_Task set_
a: Transcribe the validation dashboard session log, everything from "(04:05:23 PM) zyga: At" down to "and target hardware.".
b: Pick up the validation dashboard session log after its last line and continue it.

_Excerpt provided_

Validation

Dev Week -- Setting up a small validation dashboard -- ZygmuntKrynicki -- Tue, Jul 13th, 2010

(04:03:43 PM) zyga: first of all thanks for joining, I don't know how many people are with me today
(04:03:47 PM) zyga: I prepared some rough notes and a bzr branch for those of you who will find this topic interesting
(04:04:14 PM) zyga: also I'm not sure how classbot and questions work so if anyone could ask me a QUESTION in the #ubuntu-classroom-chat channel I would appreciate that
(04:04:41 PM) zyga: if not I'll just start talking...
(04:04:49 PM) zyga: == About ==
(04:04:57 PM) zyga: Validation dashboard is a tool for both application developers and system integrators.
(04:05:23 PM) zyga: At system scope (which is probably not that interesting to most people here) it
(04:05:24 PM) zyga: aids development of a distribution or an distribution spin-off. More specifically it aids in seeing how low-level changes affect the whole system.
(04:05:39 PM) zyga: At application developer scope is aids in visualizing performance across time
(04:05:40 PM) zyga: (different source revisions), operating system versions and target hardware.
(04:06:10 PM) zyga: it all sounds nice but it's worth pointing out that dashboard is still under development and very little exists today
(04:06:43 PM) zyga: still it's on schedule to be usable and useful for maverick
(04:07:18 PM) zyga: I have a branch with some code that is worth using today, I will talk about it later during this session
(04:07:38 PM) zyga: == How it works ==
(04:07:44 PM) zyga: Validation dashboard is based on tapping into _existing_ tests and benchmarks
(04:07:44 PM) zyga: that provide data interesting to the target audience (you, developers). Most
(04:07:45 PM) zyga: projects have some sort of tests and already use them for CI (continuous
(04:07:45 PM) zyga: integration), some have test suites but no CI system as some are difficult to
(04:07:45 PM) zyga: set up and require effort to maintain.

_Data section_

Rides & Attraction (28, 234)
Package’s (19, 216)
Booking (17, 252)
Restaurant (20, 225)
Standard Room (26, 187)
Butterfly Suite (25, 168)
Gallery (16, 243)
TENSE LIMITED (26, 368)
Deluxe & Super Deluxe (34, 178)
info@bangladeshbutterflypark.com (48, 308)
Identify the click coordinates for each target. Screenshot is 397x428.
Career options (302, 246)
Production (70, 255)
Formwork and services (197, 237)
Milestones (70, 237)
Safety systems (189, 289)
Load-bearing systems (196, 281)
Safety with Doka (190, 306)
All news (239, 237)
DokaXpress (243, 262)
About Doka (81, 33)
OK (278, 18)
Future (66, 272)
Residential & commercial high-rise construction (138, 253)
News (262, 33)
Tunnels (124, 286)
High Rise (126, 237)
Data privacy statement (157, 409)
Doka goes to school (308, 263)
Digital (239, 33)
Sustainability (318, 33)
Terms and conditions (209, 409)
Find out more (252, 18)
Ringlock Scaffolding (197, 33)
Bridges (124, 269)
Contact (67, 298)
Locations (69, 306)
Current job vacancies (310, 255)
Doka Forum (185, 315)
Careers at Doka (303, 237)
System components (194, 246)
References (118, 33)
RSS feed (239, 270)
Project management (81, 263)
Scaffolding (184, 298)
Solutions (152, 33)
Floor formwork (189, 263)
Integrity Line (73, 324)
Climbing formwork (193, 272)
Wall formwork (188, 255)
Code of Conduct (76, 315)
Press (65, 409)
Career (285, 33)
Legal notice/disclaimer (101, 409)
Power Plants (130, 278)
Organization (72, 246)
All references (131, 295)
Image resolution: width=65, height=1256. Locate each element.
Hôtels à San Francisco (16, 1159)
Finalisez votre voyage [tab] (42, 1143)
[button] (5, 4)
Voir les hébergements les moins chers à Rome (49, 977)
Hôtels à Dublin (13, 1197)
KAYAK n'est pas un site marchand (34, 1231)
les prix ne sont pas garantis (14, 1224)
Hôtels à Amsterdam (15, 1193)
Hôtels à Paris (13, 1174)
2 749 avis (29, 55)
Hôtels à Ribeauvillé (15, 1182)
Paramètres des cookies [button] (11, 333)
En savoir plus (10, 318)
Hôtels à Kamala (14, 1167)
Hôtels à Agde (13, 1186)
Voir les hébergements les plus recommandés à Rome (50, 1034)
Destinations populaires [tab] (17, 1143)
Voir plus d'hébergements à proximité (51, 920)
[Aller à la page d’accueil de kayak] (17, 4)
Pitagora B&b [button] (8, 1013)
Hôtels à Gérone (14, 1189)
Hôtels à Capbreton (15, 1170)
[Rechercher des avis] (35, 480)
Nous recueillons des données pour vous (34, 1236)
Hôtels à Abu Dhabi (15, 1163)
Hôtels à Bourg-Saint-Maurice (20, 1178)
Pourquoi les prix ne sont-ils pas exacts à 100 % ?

_Answers per task_
a:
(04:05:23 PM) zyga: At system scope (which is probably not that interesting to most people here) it
(04:05:24 PM) zyga: aids development of a distribution or an distribution spin-off. More specifically it aids in seeing how low-level changes affect the whole system.
(04:05:39 PM) zyga: At application developer scope is aids in visualizing performance across time
(04:05:40 PM) zyga: (different source revisions), operating system versions and target hardware.

b:
(04:08:16 PM) zyga: Dashboard takes CI a step further. First by allowing you to extend a CI system
(04:08:16 PM) zyga: into a user-driven test system. When users can submit test results you get much
(04:08:17 PM) zyga: more data from a wide variety of hardware. Second you can test your unchanging
(04:08:17 PM) zyga: software (a stable release branch) against a changing environment. This will
(04:08:17 PM) zyga: allow you to catch regressions caused by third party software updates that you
(04:08:17 PM) zyga: depend on or that affect your runtime behaviour by being active in the system.
(04:08:42 PM) zyga: Finally the biggest part of launch control is the user interface. While I'm
(04:08:42 PM) zyga: just giving promises here the biggest effort will go into making the data easy
(04:08:42 PM) zyga: to understand and easy to work with. Depending on your project you will have a
(04:08:42 PM) zyga: different requirements. The dashboard will allow you to
(04:09:31 PM) zyga: The dashboard will allow you to show several kinds of pre-defined visualizations, depending on the kind of data your tests generates
(04:10:10 PM) ClassBot: porthose asked: is it working
(04:10:23 PM) zyga: it works, thanks
(04:11:02 PM) zyga: and will also allow you to make custom queries (a variation of the pre-defined really) that will show some specific aspect of the data such as comparing one software version to another or comparing results from different hardware, etc
(04:12:00 PM) zyga: so that's the good part, next I'll talk about how the dashboard operates internally and what is required to set one up (once it's ready to be used)
(04:12:35 PM) zyga: so the bard part is you need to put some effort to use the dashboard, an initial investment of sorts
(04:12:54 PM) zyga: you have to do some work to translate your test results into a format the dashboard will understand
(04:13:29 PM) zyga: Dashboard understands a custom data format that encapsulates software profile, hardware profile and test results (both tests and benchmarks). You get half of the information for free but you have to invest in writing a translator or other glue code from whatever your test suite generates into dashboard-friendly format.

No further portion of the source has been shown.